La realidad es que años de corrupción y patrimonialismo, de ejercicio autoritario del poder no se esfuman de la noche a la mañana, menos aún cuando se fomenta la desvalorización de las instituciones públicas desde el gobierno, a través de los medios y con la fuerza del dinero. Por eso, si a la muerte de Colosio podíamos advertir "el riesgo de que siga ampliándose la fractura ideológica, moral y sicológica que divide a sectores importantes de la elite política mexicana" hoy, a pesar de la transición democrática, es un hecho lamentable que el golpeteo y la confrontación sean los métodos más socorridos para obtener ventajas. La clase política, con muy contadas excepciones, se halla muy por debajo de las necesidades nacionales, pues, por lo visto, la única tarea a la que concede trascendencia es a la de reproducirse y permanecer, y si eso puede conseguirlo sin propuestas e ideas no debería extrañarnos que la exhibición de las faltas ajenas se convierta en la máxima de las virtudes.

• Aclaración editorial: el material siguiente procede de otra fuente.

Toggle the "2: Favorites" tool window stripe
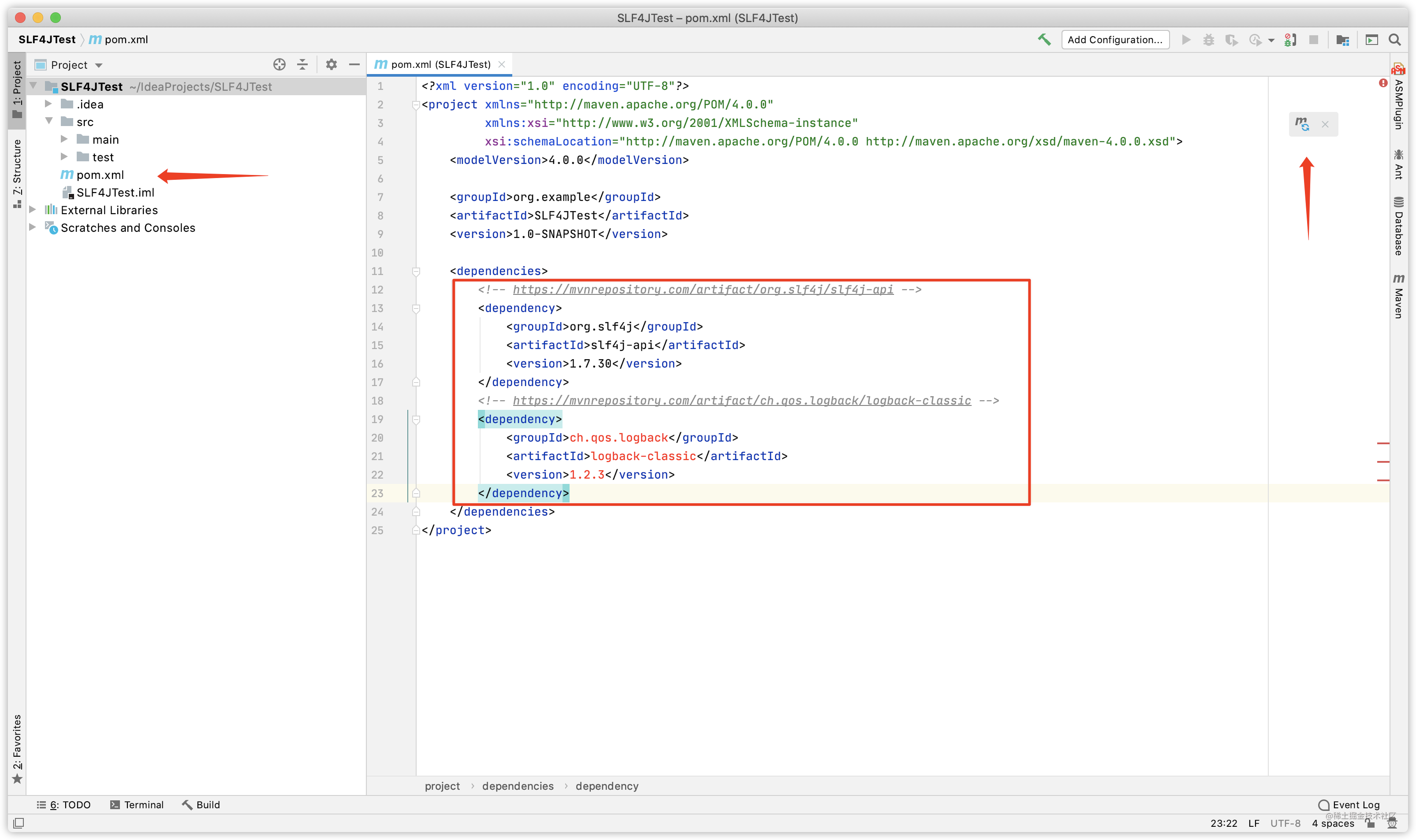point(16,742)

Muchos de los conflictos surgidos en la vida pública se canalizan al margen cuando no en contra de las instituciones. O desde las instituciones, pero al margen de la legalidad, lo que es aún más grave.
De poco sirve la retórica en torno al estado de derecho que acompaña al establecimiento de la democracia si las leyes y quienes tienen el deber de hacerlas cumplir no pueden o quieren hacer nada para evitar que la política real, la que expresa intereses concretos y cuantificables, discurra exclusivamente por los cauces de la confrontación mediática, por la opinión aislada y personalísima de unos "informadores" transformados en el deus ex machina de la Verdad.

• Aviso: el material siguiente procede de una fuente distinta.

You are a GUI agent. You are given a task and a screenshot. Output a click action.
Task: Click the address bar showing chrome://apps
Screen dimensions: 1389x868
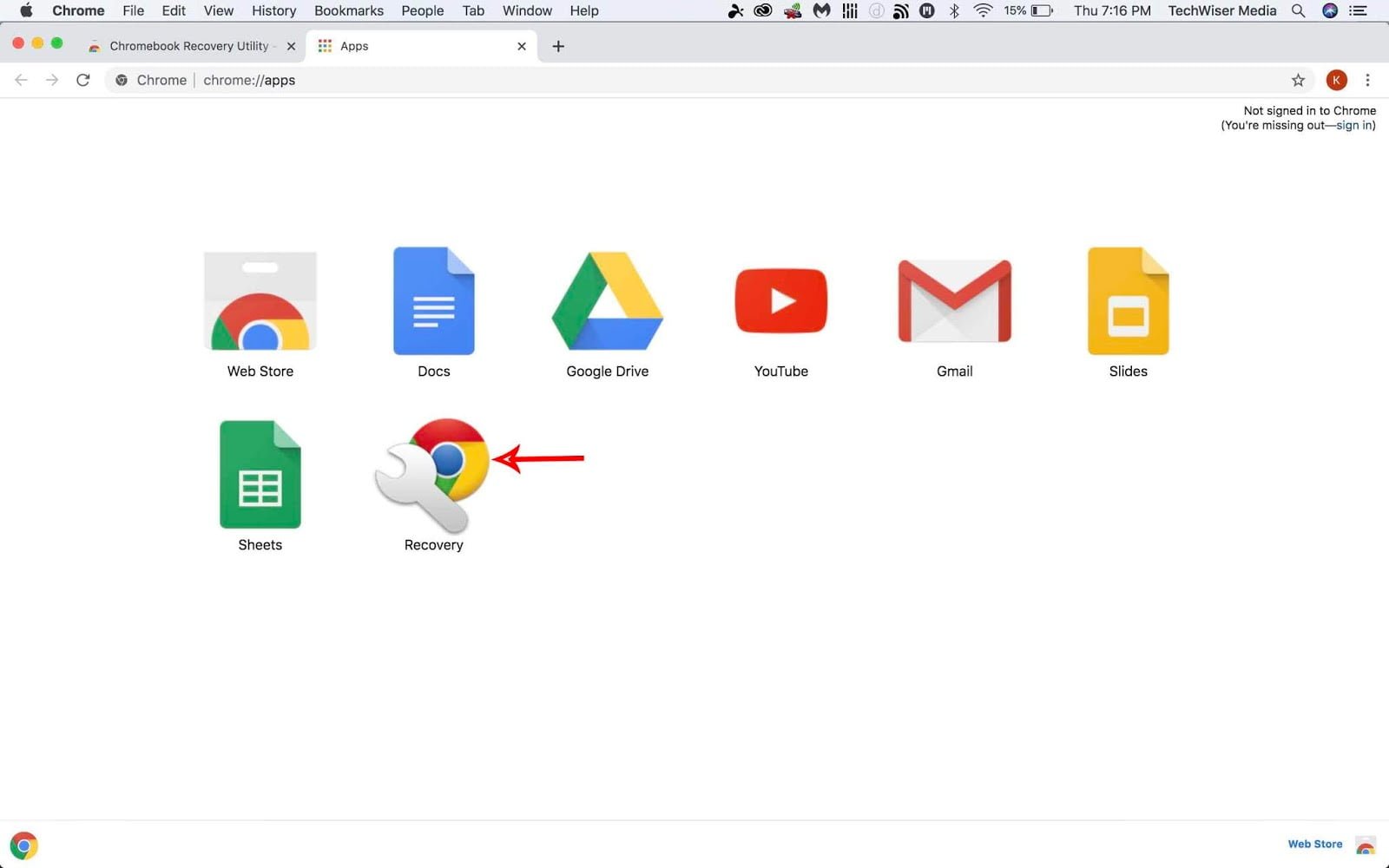[x=249, y=80]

El problema no está, por supuesto, en la denuncia de hechos y conductas reprobables, sino en las generalizaciones surgidas ante la repetición abusiva de una imagen que no proviene de una investigación periodística, sino del trasiego político que usa a los medios para obtener objetivos que no se alcanzarían siguiendo el camino de la ley o de la lucha política abierta. Decir que la democracia se fortalece ante el espectáculo de miseria moral y descomposición que documentan a diario los medios es, por decir lo menos, una ingenuidad o una manera de evitar que los organismos encargados de procurar e impartir justicia cumplan con sus obligaciones.

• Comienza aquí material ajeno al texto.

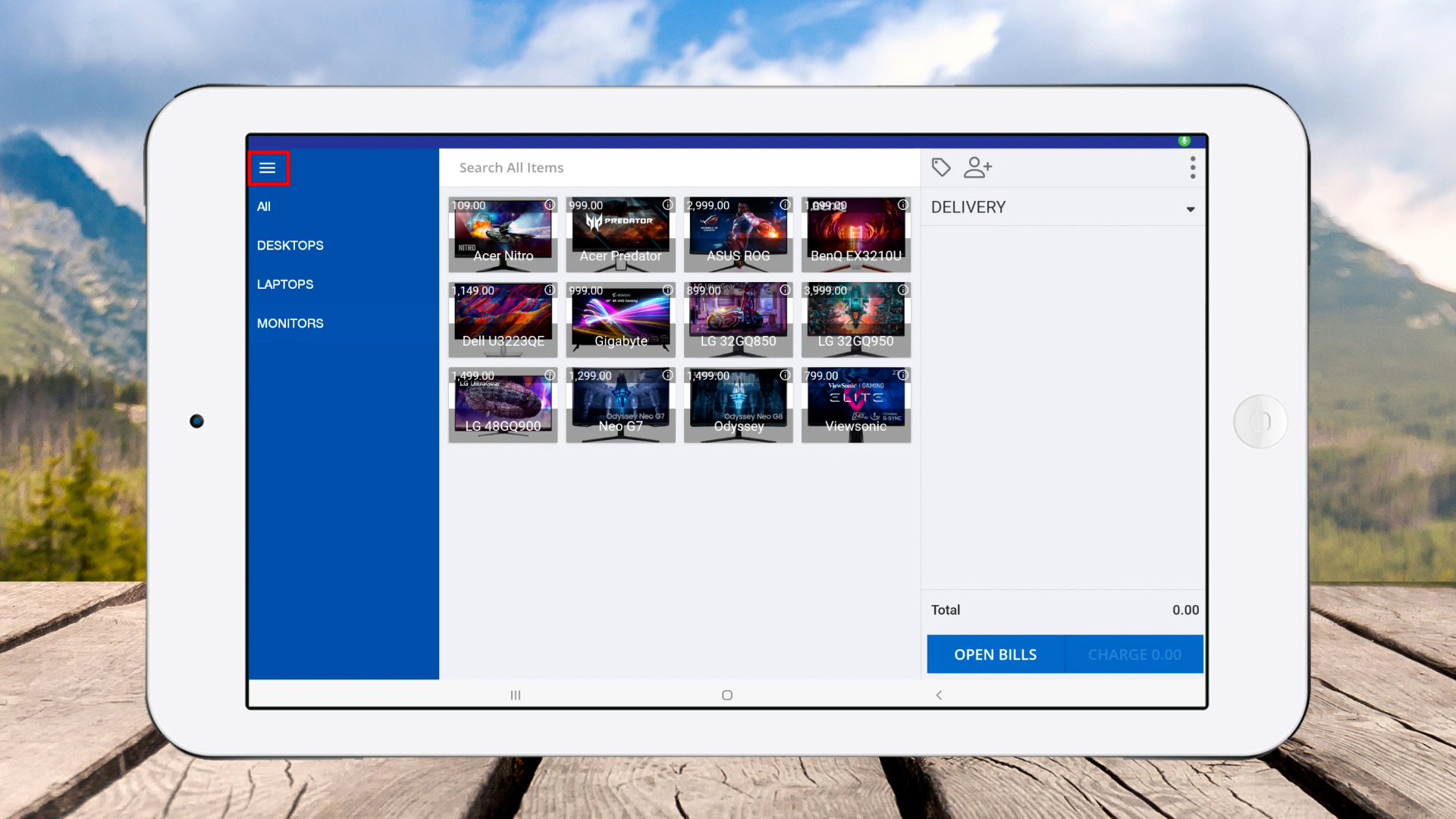Add the Viewsonic item to order
The height and width of the screenshot is (819, 1456).
coord(855,406)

El Congreso tiene en sus manos la posibilidad de hacer una reforma electoral a fondo que permita, al menos en algunos aspectos, fortalecer la fiscalización de los recursos de los partidos y poner nuevos diques a la corrupción. Se requiere abatir la sospecha de que todos los partidos poseen una doble moral y, probablemente, también disponen de una doble contabilidad. Es necesario que las campañas se ajusten en tiempo y forma a los nuevos tiempos, que se gaste menos y a la vez poner en pie un nuevo modelo de comunicación, por llamarlo de alguna manera, que limite y ponga filtros institucionales a las campañas en los medios, que es adonde van a dar la mayoría de los recursos entregados a los partidos. México no tiene por qué calcar las formas de la política estadunidense, donde el dinero y los medios son decisivos. Nada positivo nos dejan esas campañas millonarias que saturan a cualquiera y son expresión de la mayor inequidad en la lucha electoral. Más bien inducen al error, a la creación de credibilidades efímeras que nada aportan a la formación de un sistema político democrático fuerte.
Mientras los políticos no den muestras de responsabilidad fortaleciendo las instituciones y la participación comprometida, tal vez tendremos competencia feroz, pero no democracia. La democracia, no se olvide, sí se mancha las alas en el pantano.